INSTRUCTIONS TO FOLLOW –
Compute how many lines in the data below contain "agent"; answer only with that number.

EXERCISE INPUT –
_ _ _ _ _

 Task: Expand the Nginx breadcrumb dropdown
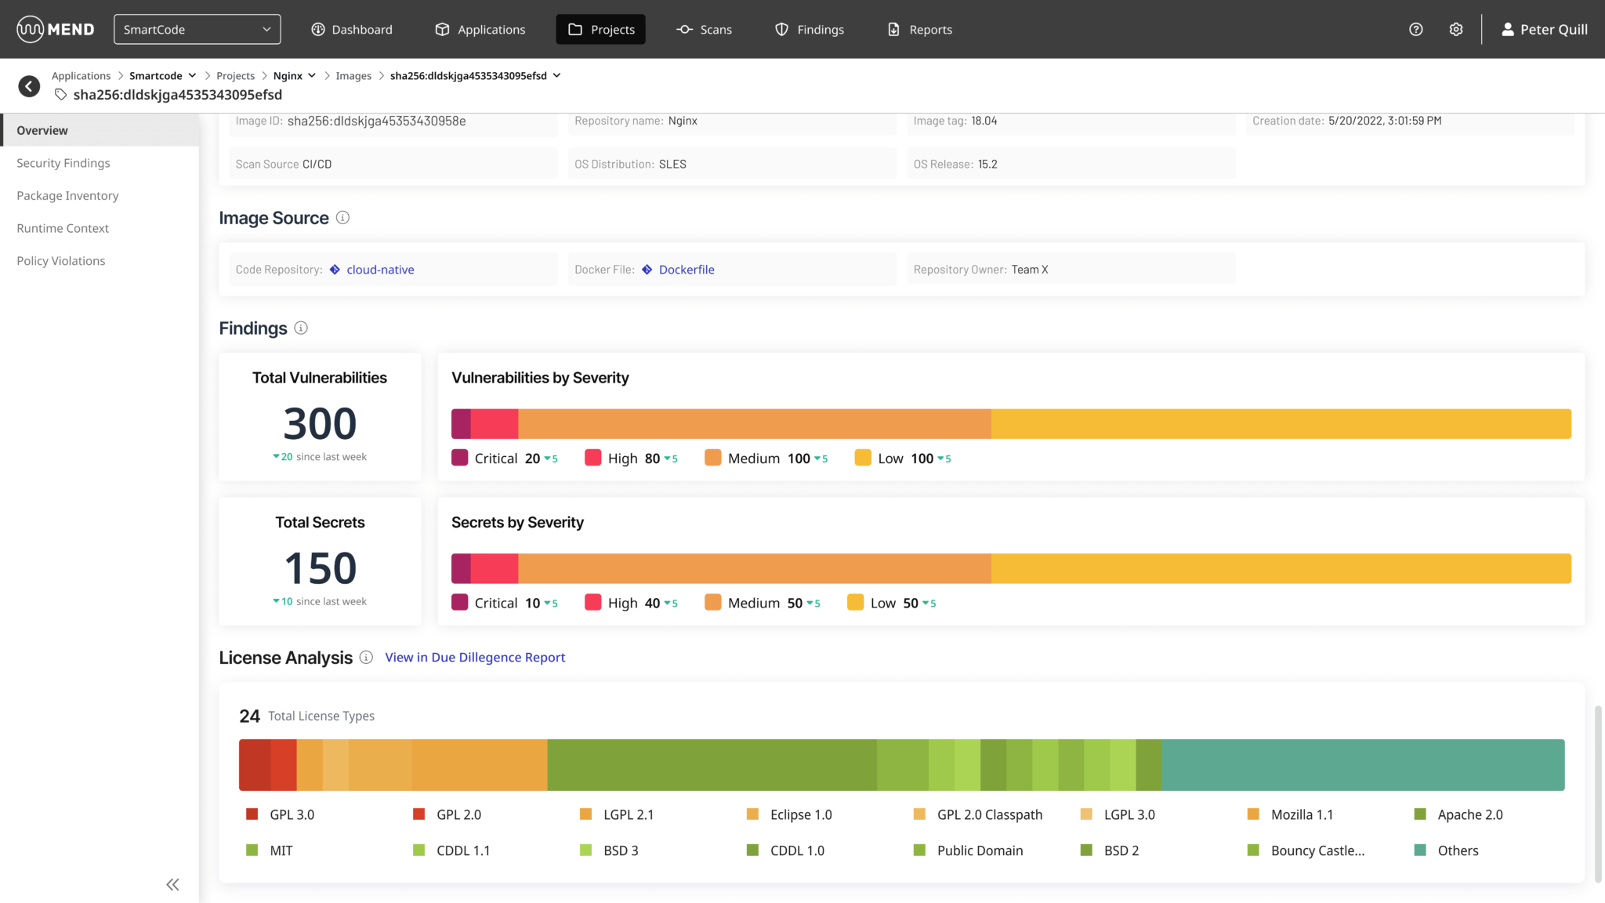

_ _ _ _ _

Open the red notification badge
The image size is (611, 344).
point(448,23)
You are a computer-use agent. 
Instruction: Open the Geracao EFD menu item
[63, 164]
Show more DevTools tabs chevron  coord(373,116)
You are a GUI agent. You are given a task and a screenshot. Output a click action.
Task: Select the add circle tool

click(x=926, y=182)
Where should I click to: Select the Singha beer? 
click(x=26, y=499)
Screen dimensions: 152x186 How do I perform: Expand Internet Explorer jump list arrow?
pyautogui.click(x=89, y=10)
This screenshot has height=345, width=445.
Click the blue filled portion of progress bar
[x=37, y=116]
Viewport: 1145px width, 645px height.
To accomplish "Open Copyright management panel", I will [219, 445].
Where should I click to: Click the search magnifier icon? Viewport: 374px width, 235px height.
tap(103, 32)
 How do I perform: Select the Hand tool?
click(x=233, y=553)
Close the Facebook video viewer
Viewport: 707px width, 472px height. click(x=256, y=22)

_ _ _ _ _

SOLUTION TO THIS PROBLEM –
2